Mar 25, 2021 - Sale 2562

Sale 2562 - Lot 51

Price Realized: $ 688
?Final Price Realized includes Buyer’s Premium added to Hammer Price
Estimate: $ 500 - $ 750
(ART.) French Johnson, artist. Folk art drawings done by a Virginia farm hand. 3 pencil and ink drawings, one with hand coloring, on one side of a sheet of stationery, 8 x 10 inches; folds, foxing and toning, minimal wear. Rosendale Plantation, VA, 1881

Additional Details

These sketches are titled in manuscript as "French Johnson drawing" and captioned below: "A colored man French Johnson draw these, a brother of William Mayes who was hired with his family at Rosendale 1881."
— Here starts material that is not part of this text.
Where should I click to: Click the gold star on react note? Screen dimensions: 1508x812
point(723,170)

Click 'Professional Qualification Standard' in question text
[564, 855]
One drawing features an elephant, captioned "Shoe will tak place on the 14 of Feber, elephant good by." Elephants were not a regular sight in Virginia during this period, but a Sells elephant show did pass through nearby Woodstock on 1 October 1878.

Next is an elaborate drawing of a calliope (or steam piano) captioned "Steem par-an-ner and four horse." Calliopes and elephants were both mainstays of touring circuses.

Below it are two men on horseback (one chugging from a whiskey jug), captioned "Mr. Worke Williamson" and "Mr. Tommas Jackson." Williamson calls out "Hold on, Tom, don't drink it all up, for I am coming, I want a drink, yes, for I am drunk now." Could that represent the fallen Confederate cavalryman, Thomas "Stonewall" Jackson? Why not?

French Johnson (born circa 1859) appears as a Black farm laborer in the 1880 census for Lee Township in Shenandoah County, VA, quite near the Rosendale Plantation in New Market. He was possibly the same French Johnson (born circa 1861 in Virginia) who appeared as a gardener in Malden, MA in 1900, and died there in 1904.